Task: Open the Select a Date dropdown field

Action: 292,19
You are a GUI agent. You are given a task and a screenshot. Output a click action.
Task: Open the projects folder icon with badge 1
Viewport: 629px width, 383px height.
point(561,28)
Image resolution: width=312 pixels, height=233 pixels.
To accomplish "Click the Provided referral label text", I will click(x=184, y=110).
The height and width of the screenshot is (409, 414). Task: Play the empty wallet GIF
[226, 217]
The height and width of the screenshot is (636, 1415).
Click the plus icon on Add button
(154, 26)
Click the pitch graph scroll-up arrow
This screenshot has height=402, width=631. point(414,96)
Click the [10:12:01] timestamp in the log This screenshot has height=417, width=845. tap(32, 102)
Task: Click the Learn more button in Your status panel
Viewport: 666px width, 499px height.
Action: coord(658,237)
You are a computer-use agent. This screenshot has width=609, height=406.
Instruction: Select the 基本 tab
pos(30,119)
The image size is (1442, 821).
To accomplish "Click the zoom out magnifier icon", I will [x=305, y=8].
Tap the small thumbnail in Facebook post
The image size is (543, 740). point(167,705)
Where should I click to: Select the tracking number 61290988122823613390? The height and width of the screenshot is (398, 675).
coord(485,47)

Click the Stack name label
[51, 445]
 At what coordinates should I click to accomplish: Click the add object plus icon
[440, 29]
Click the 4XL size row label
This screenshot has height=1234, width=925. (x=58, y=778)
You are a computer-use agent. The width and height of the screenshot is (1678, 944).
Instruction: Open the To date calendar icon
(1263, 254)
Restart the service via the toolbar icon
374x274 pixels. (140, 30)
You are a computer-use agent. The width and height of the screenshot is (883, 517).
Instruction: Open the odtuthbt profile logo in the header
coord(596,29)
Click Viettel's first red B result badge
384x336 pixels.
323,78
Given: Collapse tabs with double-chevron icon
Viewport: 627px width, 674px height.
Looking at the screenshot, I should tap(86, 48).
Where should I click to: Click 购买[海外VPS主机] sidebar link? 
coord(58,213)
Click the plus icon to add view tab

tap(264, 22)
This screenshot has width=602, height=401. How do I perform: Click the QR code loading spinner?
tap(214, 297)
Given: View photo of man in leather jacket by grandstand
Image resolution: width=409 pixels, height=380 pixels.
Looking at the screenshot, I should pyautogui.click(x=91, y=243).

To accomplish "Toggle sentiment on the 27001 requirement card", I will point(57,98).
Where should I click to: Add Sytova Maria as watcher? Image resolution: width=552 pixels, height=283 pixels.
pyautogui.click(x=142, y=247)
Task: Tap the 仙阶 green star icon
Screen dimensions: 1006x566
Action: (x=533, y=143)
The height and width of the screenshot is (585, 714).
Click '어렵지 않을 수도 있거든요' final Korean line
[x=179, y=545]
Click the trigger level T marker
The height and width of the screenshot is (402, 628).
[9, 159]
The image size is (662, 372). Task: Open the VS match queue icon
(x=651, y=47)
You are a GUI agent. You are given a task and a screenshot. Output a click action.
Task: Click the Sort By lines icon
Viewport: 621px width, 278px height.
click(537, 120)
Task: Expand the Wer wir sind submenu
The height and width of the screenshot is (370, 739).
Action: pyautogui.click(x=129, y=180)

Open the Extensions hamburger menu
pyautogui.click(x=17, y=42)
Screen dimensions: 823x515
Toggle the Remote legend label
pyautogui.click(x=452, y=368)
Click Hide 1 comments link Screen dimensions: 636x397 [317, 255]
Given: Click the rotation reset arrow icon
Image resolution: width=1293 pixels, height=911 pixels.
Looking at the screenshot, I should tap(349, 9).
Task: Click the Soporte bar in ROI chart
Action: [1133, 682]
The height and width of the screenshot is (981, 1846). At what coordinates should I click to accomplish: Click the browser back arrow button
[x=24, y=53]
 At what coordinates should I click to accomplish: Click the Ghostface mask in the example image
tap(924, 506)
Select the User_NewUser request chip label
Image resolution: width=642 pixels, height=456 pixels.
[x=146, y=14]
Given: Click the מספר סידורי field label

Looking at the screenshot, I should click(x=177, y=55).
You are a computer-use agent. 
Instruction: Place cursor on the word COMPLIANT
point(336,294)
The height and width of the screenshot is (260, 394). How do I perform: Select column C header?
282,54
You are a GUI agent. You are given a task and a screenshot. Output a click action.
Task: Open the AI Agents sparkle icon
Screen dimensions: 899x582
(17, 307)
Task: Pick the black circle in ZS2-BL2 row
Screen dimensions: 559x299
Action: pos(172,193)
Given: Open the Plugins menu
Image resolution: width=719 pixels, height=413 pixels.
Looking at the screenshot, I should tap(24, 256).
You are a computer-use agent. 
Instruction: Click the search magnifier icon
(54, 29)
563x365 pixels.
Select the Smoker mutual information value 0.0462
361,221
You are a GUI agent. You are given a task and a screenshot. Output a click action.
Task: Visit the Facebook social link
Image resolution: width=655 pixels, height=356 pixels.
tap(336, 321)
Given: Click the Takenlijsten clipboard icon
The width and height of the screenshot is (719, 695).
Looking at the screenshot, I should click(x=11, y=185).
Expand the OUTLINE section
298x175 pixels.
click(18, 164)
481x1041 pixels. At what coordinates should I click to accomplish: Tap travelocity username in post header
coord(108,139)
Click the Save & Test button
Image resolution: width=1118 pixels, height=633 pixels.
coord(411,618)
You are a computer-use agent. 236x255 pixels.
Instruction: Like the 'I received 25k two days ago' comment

▬▬▬

▸ **Problem to work on**
Reproduce everything from the start of the lines down to the line containing "pos(30,119)", renaming "Viewport" to "Screen size" and leaving all else unchanged.

▸ **Written solution**
Task: Open the Select a Date dropdown field

Action: 292,19
You are a GUI agent. You are given a task and a screenshot. Output a click action.
Task: Open the projects folder icon with badge 1
Screen size: 629px width, 383px height.
point(561,28)
Image resolution: width=312 pixels, height=233 pixels.
To accomplish "Click the Provided referral label text", I will click(x=184, y=110).
The height and width of the screenshot is (409, 414). Task: Play the empty wallet GIF
[226, 217]
The height and width of the screenshot is (636, 1415).
Click the plus icon on Add button
(154, 26)
Click the pitch graph scroll-up arrow
This screenshot has height=402, width=631. point(414,96)
Click the [10:12:01] timestamp in the log This screenshot has height=417, width=845. tap(32, 102)
Task: Click the Learn more button in Your status panel
Screen size: 666px width, 499px height.
Action: coord(658,237)
You are a computer-use agent. This screenshot has width=609, height=406.
Instruction: Select the 基本 tab
pos(30,119)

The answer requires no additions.